▸ Requirement
In the records below, the line containing "Image resolution: width=2330" is the first to keep. Retype it and all later lines exactly, through the end.

Stored data:
⁂

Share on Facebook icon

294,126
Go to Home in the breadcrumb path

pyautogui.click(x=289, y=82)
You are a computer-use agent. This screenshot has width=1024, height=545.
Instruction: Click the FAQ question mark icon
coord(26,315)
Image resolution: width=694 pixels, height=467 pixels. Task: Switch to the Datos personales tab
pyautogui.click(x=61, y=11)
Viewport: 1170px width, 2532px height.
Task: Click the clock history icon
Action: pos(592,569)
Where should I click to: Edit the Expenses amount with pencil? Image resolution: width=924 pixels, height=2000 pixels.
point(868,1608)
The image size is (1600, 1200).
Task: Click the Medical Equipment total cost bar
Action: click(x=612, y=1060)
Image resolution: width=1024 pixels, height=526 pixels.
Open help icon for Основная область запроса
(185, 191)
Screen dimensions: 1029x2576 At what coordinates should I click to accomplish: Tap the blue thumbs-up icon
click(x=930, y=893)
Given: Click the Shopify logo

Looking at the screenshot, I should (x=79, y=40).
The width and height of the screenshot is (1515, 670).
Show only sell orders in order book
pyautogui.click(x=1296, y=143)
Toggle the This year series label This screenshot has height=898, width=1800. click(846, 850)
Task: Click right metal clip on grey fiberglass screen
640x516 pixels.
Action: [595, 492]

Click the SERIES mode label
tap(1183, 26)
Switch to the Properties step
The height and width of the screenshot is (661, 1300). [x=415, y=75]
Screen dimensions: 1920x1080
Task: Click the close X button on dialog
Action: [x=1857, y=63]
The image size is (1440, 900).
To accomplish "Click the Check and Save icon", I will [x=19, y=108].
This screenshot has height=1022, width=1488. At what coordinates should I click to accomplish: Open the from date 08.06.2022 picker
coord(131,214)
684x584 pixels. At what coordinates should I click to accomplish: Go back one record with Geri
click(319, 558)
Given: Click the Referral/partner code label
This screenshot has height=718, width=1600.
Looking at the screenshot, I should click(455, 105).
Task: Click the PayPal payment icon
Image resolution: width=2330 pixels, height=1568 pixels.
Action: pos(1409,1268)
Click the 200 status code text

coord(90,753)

⁂

▸ Answer for the task
Image resolution: width=2330 pixels, height=1568 pixels.
Action: pos(1409,1268)
Click the 200 status code text

coord(90,753)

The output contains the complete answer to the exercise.